▼▼▼

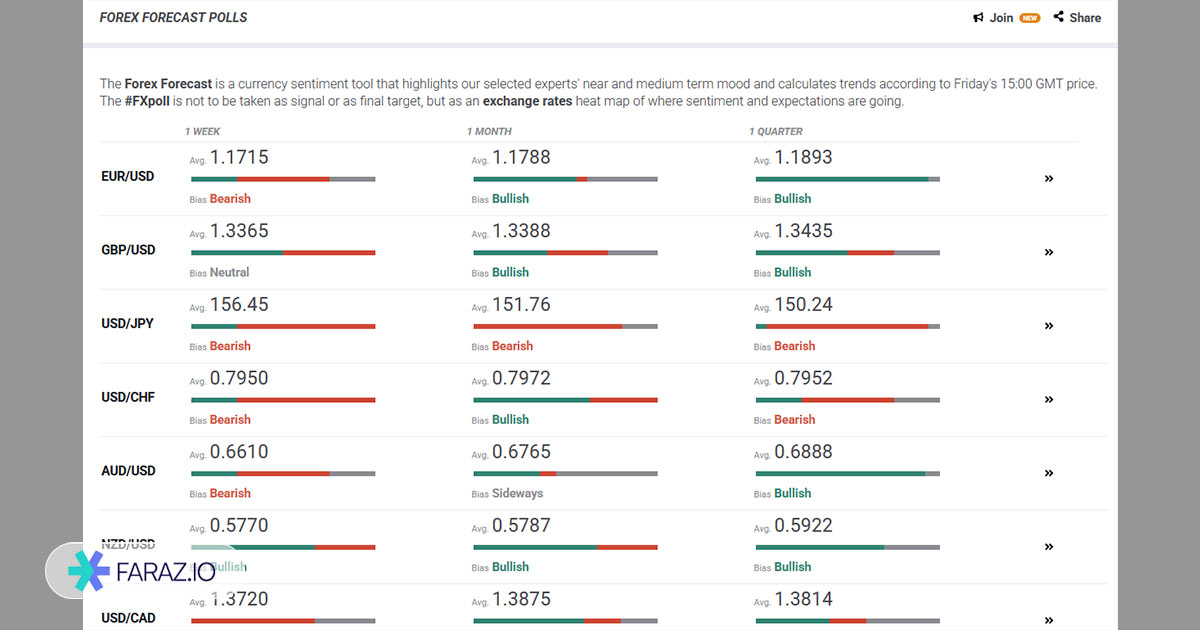Expand the NZD/USD row chevron
This screenshot has height=630, width=1200.
click(1049, 547)

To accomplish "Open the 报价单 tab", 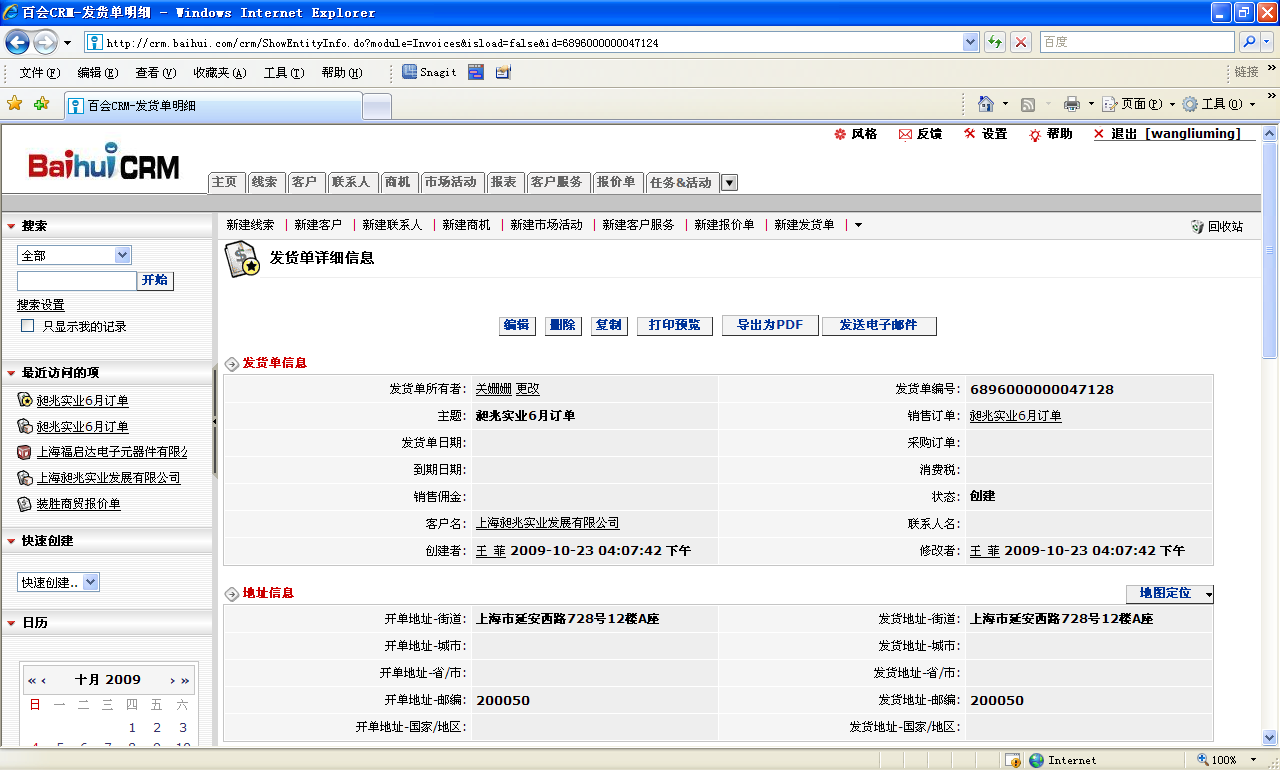I will tap(616, 182).
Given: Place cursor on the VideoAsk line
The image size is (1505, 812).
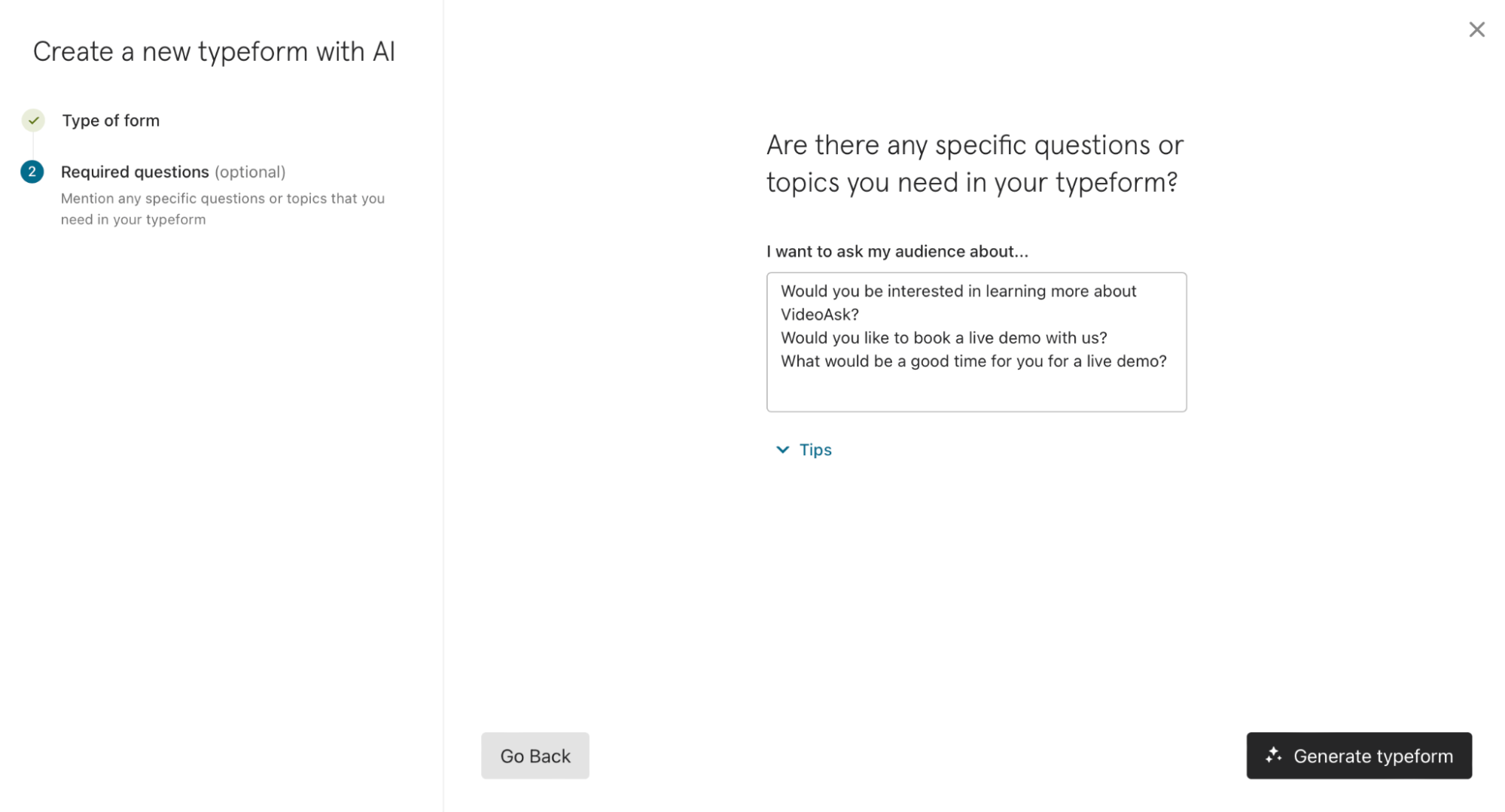Looking at the screenshot, I should coord(819,315).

▲▲▲

Please copy the rows from the line containing "Given: Place cursor on the VideoAsk line" through the end of the rows, inclusive, and write them out verbatim, omitting the pictures.

Given: Place cursor on the VideoAsk line
The image size is (1505, 812).
Looking at the screenshot, I should coord(819,315).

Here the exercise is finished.